The Importance of Soil Testing and Soil Analysis in Denver
I recently worked with an excavator, homeowner, foundation contractor, soils engineer, and structural engineer, trying to figure out the smartest and most economical way to build a foundation on some “icky” soils in the Denver area. “Icky” is not a word that I’ve used since I was a kid. But it’s the only way to describe this. The soils engineer actually used “Icky” the other day, because he couldn’t think of any other word descriptive enough to capture the expansive nature of the stuff. He also used “Scary”.
For those of you who don’t know, Colorado has some pretty unique engineering challenges when it comes to residential home construction. Thank goodness we don’t have 40 inches of rain per year, because if we did, we’d have the “perfect storm” of conditions to make building nearly impossible.
In Colorado, we can have some pretty extreme wind conditions, so we have to design for that. We actually have to design for seismic activity. Of course we have to design for snow loads. And, we have to design houses and especially foundations for “icky” soils.
The particular custom home building Denver project has been the subject of so much work in the last week and has some of the most expansive soils I’ve seen. PLEASE NOTE- I said, “expansive” not expensive! This stuff will expand about 7 or 8 percent when water is added. I’ve seen samples that tested out at 3 percent, or four percent, but never this much. Of course, the soils engineer poo-poo’ed my observation that 7 percent was pretty high. He’s seen it as bad as 12 percent.
Here’s what 7 percent really means. That soil is dangerous! And building on expansive soils can end up being a very expensive soil as well!

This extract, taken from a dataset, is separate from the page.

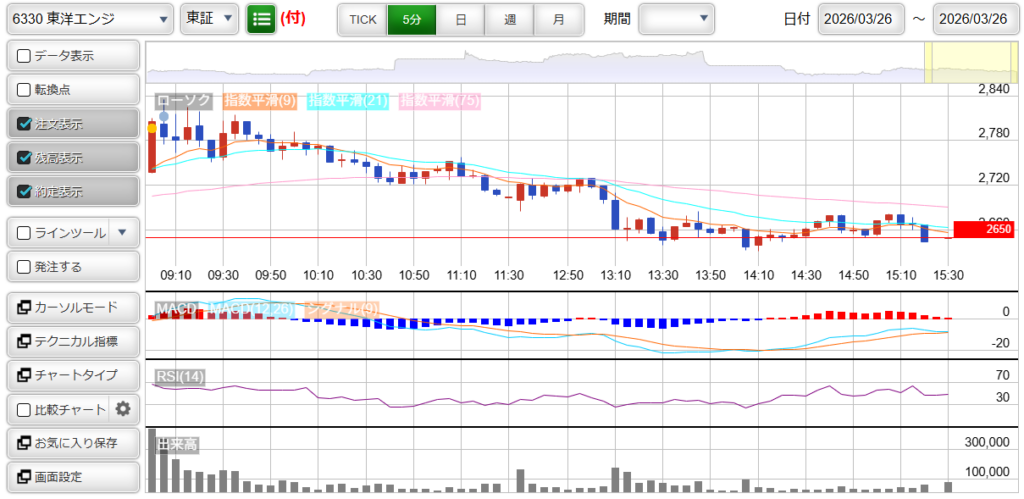This screenshot has width=1024, height=499.
Task: Click the 指数平滑(9) legend label
Action: (x=259, y=100)
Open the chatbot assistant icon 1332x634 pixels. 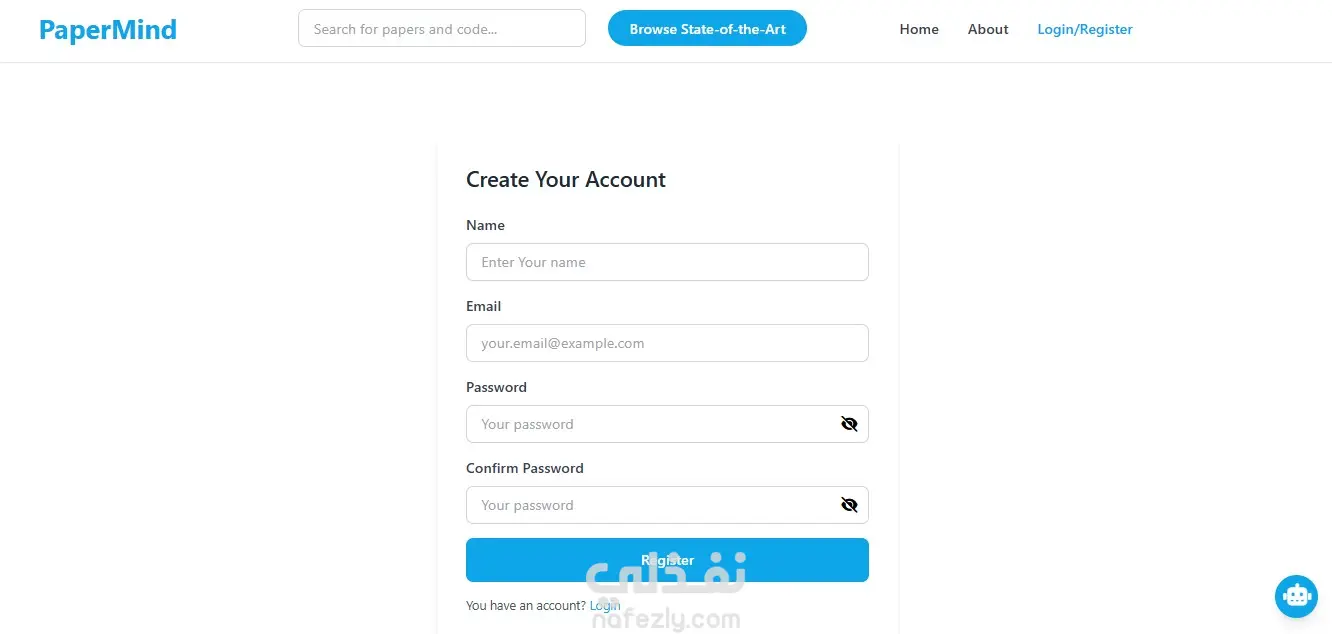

Imagine we built a house with conventional foundation components, and backfilled all around it with some of this icky soil. Now in a perfect world, if we cautioned the homeowner about that soil and said “Do NOT get this stuff wet”, he or she would keep all of the gutters and downspouts working perfectly, and would NEVER remove the downspout extenders. He or she would never plant trees or shrubs within 5 feet of the house if they required heavy watering. And he or she would keep a careful eye on the grading to make sure that the dirt around the house never settled to allow puddles around the foundation. That’s a perfect world.
In a real world, two years, or five or ten years from now, we’ll have puddles around that house. And the soils will expand. If they expand 7 percent, that foundation does not stand a chance. If the soils get wet UNDER the foundation, the house is going for a roller coaster ride. That’s why this house gets a very special foundation.
The foundation design for these icky soils will be the mother of all foundations. Our caissons will go down 26 feet below the foundation. There’s enough steel in the caissons alone to build a small ship. But…it won’t move! And it won’t crack or fail. This house will be built to withstand the worst possible assault from soils. Basically, we win because of good engineering.
The point of all this is simple. You could read a million books on homebuilding, and you might guess right when it comes to a difficult situation like this one. But when it comes to making the right judgment on this foundation, you need the experience of a good soils engineer, the experience of a good structural engineer, and, oh yeah, you need someone on your side with enough experience to put all the pieces together.
That’s where the knowledge we’ve gained as experienced Denver custom homebuilders might prove to be quite useful to anyone thinking of building their own custom home.